The line width essentially is the line size perpendicular to its direction. Thus, to calculate the width after transformation using the CTM, you choose a planar vector perpendicular to the original line whose length is the line width from the current graphics state, apply the CTM (without translation, i.e. setting e and f to 0) to that vector (embedded in the three dimensional space by setting the third coordinate to 1) and calculate the length of the resulting 2D vector (projecting on the first two coordinates).

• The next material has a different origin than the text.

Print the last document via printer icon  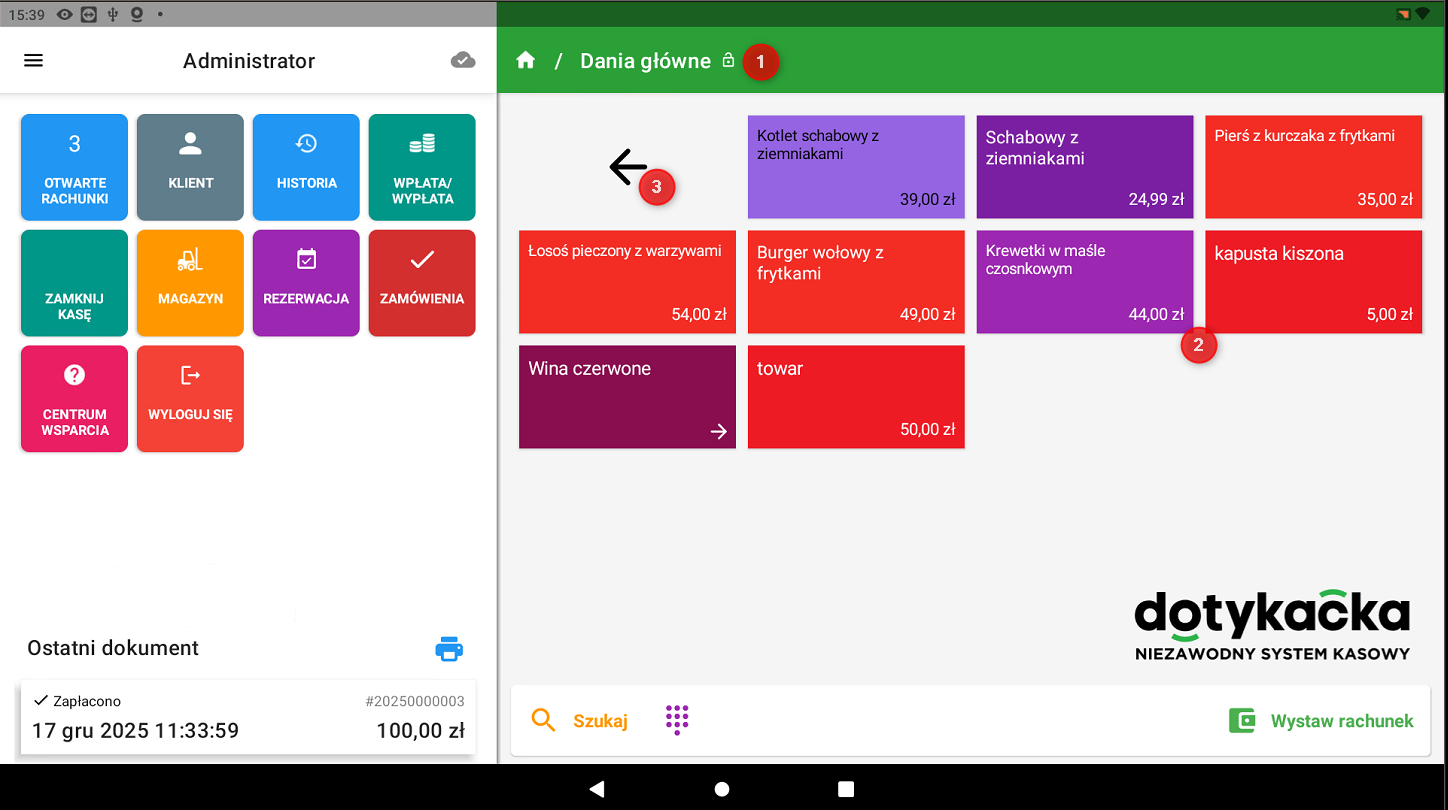coord(449,649)
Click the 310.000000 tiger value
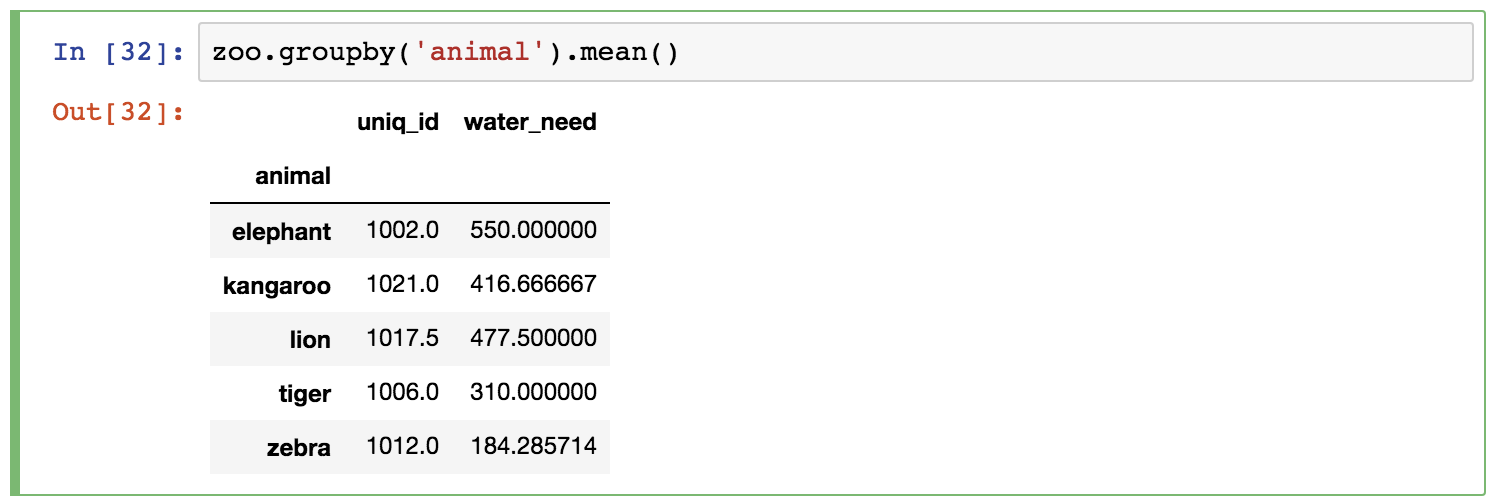The image size is (1498, 504). pos(533,393)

E.g. you have a line from (0,0) to (1,4) in current user space coordinates with a width of 1. You have to find a vector perpendicular to it, e.g. (-4,1) by rotating 90° counter clockwise, and scale it to a length of 1, i.e. ( -4/sqrt(17), 1/sqrt(17) ) in that case.

If the CTM is the one from @Tikitu's answer

CTM has a horizontal scaling factor of 2 and a vertical scaling factor of 1

it would be

2 0 0
0 1 0
0 0 1

This matrix would make the line from the example above go from (0,0) to (2,4) and the "width vector" ( -4/sqrt(17), 1/sqrt(17) ) would be transformed to ( -8/sqrt(17), 1/sqrt(17) ) (the CTM already has no translation part) with a length of sqrt(65/17) which is about 1.955. I.e. the width of the resulting line (its size perpendicular to its direction) is nearly 2.

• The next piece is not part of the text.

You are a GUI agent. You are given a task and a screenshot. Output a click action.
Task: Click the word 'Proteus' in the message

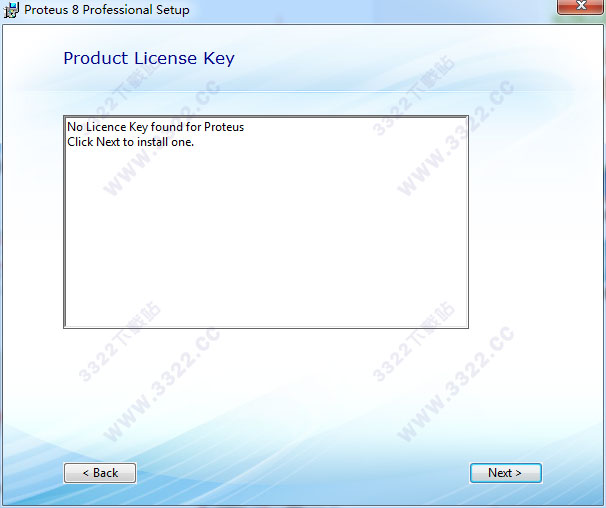coord(224,127)
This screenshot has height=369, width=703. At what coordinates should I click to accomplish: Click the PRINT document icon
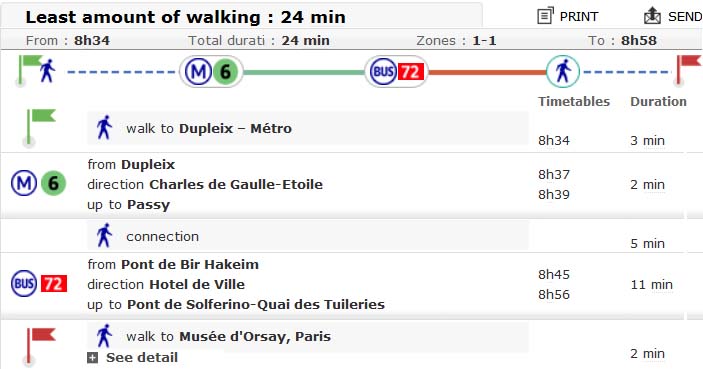click(545, 16)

If the original line would instead have been (0,0) to (4,1) with width 1, a width vector choice would have been ( -1/sqrt(17), 4/sqrt(17) ). In that case the transformed line would go from (0,0) to (8,1) and the width vector would be transformed to ( -2/sqrt(17), 4/sqrt(17) ) with a length of sqrt(20/17) which is about 1.085. I.e. the width of the resulting line (perpendicular to its direction) is slightly more than 1.

You seem to be interested in the "corners" of the line. For this you have to take start and end of the transformed line and add or subtract half the transformed width vector. In the samples above:

  1. (original line from (0,0) to (1,4)): ( -4/sqrt(17), 1/(2*sqrt(17)) ), ( 4/sqrt(17), -1/(2*sqrt(17)) ), ( 2-4/sqrt(17), 4+1/(2*sqrt(17)) ), ( 2+4/sqrt(17), 4-1/(2*sqrt(17)) );

  2. (original line from (0,0) to (4,1)): ( -1/sqrt(17), 2/sqrt(17) ), ( 1/sqrt(17), -2/sqrt(17) ), ( 8-1/sqrt(17), 1+2/sqrt(17) ), ( 8+1/sqrt(17), 1-2/sqrt(17) ).

Don't forget, though, that PDF lines often are not cut off at the end but instead have some cap. And furthermore remember the special meaning of line width 0.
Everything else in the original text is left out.